Secretary of the Navy intended to give back land the governor wants to take for hospital

The Secretary of the Navy informed Gov. Lou Leon Guerrero 10 months ago that he intended to declare excess land it condemned from 18 families decades ago at and surrounding Eagles Field in Mangilao. If those lands are declared excess and returned by Congress, by Guam law, they are to be returned to the heirs of the pre-condemnation owners, or the ancestral land owners. Instead, and despite Oka Point being available and ready for the construction of a new hospital, Ms. Leon Guerrero is negotiating a 100-year lease with the Navy for the land, rather than having the Navy start the process of returning it.

“I am pleased to now identify the DoD parcel for the medical complex, and add it to the list of parcels eligible for return to the Territory of Guam,” Navy Secretary Kenneth Braithwaite wrote to the governor on January 15 this year.

If the Navy is willing to return the land, then why does the governor of Guam want to lease it instead?

“[T]he Director of Land Management is authorized and required to reserve all future lands received by the government of Guam declared excess, and ensure that all information pertaining to excess lands, both current and future, are sent to the Commission for entry into the excess lands registry,” Public Law 25-45 states. According to the statute, which has governed the return of ancestral lands since former Gov. Carl Gutierrez signed it into law on June 9, 1999, lands held in the excess lands registry are to distributed until claims by the heirs of the pre-condemnation owners are extinguished.

In the case of the Fadian lands adjacent to Eagles Field, where the governor is rushing to build a $1 billion hospital, there are 18 pre-condemnation owners, whose heirs have legal claims to the lots.

The lease is a tool to circumvent Guam law.
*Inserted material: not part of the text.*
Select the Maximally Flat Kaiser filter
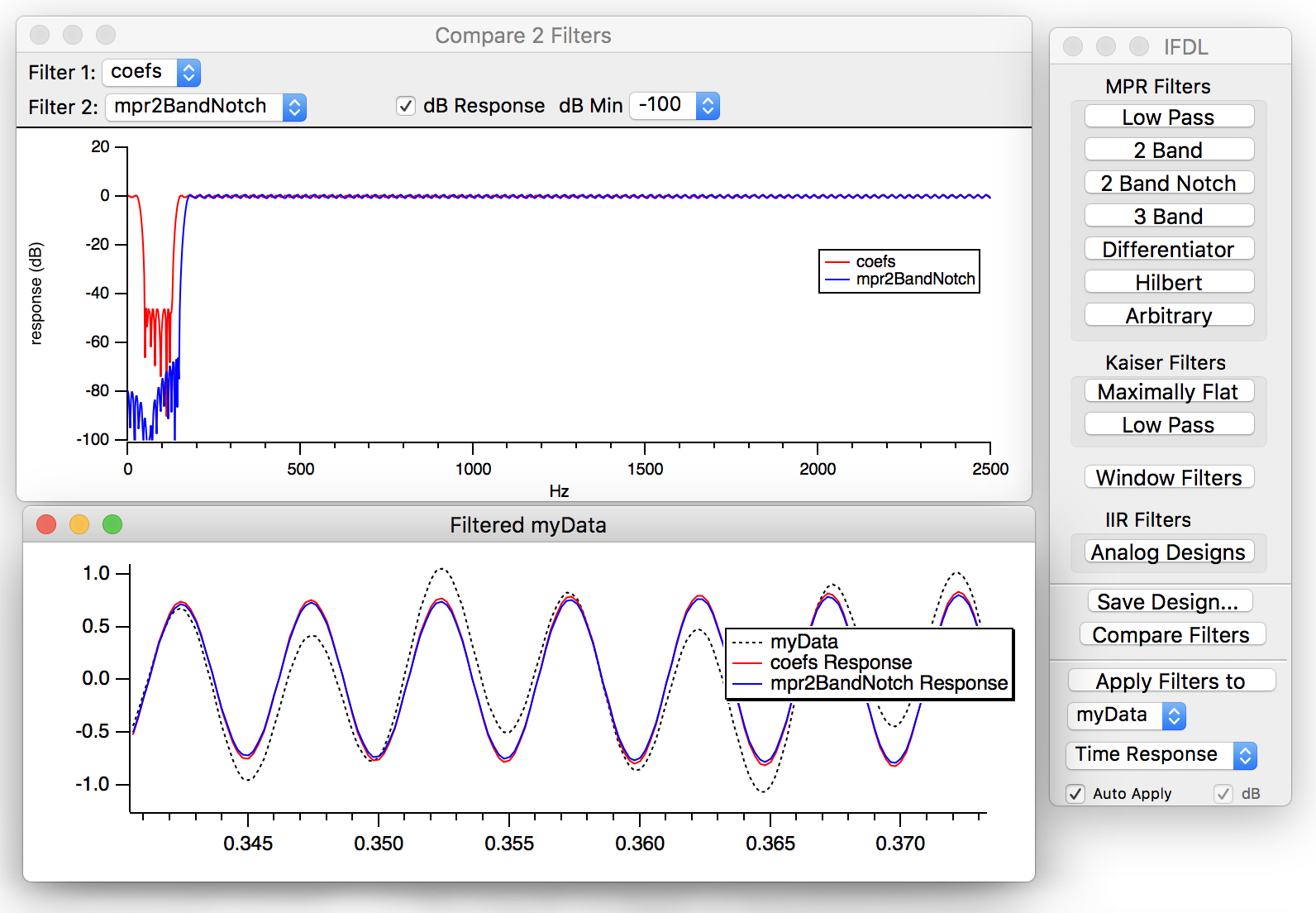 (1168, 391)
“The Legislature recognized the need of private landowners to pursue appropriate remedies to redress the harm done to them, and to Guam as a whole, when a substantial percentage of the land on Guam was taken by the Naval Government of Guam or the Government of the United States through proceedings in eminent domain, or under threat of eminent domain, following World War II,” the first paragraph of Public Law 25-45 states.

According to the family of at least one of the pre-condemnation owners, Maria Cabrera, the original landowners were not justly compensated. Her son, Vince Cabrera, told Kandit his mother was paid only six cents a square meter by the Navy.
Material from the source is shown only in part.